▶ AIM A: In the records, copy out verbatim the lines beginning with the one that contains "Click thigh value 60 - 62.5" and continuing through the last line of the records.
### SUPPLIED PASSAGE ###
First was its renowned reliability. I needed a reliable truck that was going to get me to and from work daily, for years to come. Next was its off-road capability. The technology and off-road features in this thing are amazing! From ATRAC, Crawl Control, and the Electronic Locker out back, this thing was going to get me anywhere I wanted to go!

Aside from those features, I love the aesthetic and cosmetic look of the 4Runner. This thing looks mean, and it’s not hard to look at. As the saying goes, “If you don’t look back at your truck after you park it, you bought the wrong truck”. My wife laughs at me when she catches me admiring my 4Runner from a distance — I think she’s jealous.

I also love the abundance of aftermarket companies and modifications available for the 4Runner. There is never an ending to things you can do to this thing, which is great, but not so great on the wallet.
### DATA SHOWN ###
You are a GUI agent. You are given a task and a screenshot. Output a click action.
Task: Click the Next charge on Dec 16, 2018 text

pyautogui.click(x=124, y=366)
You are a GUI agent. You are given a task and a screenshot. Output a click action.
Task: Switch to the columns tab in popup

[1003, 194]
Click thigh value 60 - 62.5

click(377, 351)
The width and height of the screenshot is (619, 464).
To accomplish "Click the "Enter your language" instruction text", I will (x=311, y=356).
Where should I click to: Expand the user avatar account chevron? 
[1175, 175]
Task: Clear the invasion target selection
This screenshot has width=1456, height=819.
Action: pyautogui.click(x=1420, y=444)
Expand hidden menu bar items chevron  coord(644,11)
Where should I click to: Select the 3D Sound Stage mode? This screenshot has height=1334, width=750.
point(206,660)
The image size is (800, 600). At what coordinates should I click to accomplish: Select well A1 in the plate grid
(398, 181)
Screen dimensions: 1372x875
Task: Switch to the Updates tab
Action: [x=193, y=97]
###
▶ AIM B: Which off-road features does the 4Runner passage name?

▶ FINAL ANSWER A:
Click thigh value 60 - 62.5

click(377, 351)
The width and height of the screenshot is (619, 464).
To accomplish "Click the "Enter your language" instruction text", I will (x=311, y=356).
Where should I click to: Expand the user avatar account chevron? 
[1175, 175]
Task: Clear the invasion target selection
This screenshot has width=1456, height=819.
Action: pyautogui.click(x=1420, y=444)
Expand hidden menu bar items chevron  coord(644,11)
Where should I click to: Select the 3D Sound Stage mode? This screenshot has height=1334, width=750.
point(206,660)
The image size is (800, 600). At what coordinates should I click to accomplish: Select well A1 in the plate grid
(398, 181)
Screen dimensions: 1372x875
Task: Switch to the Updates tab
Action: [x=193, y=97]

▶ FINAL ANSWER B: ATRAC, Crawl Control, and the Electronic Locker in the rear.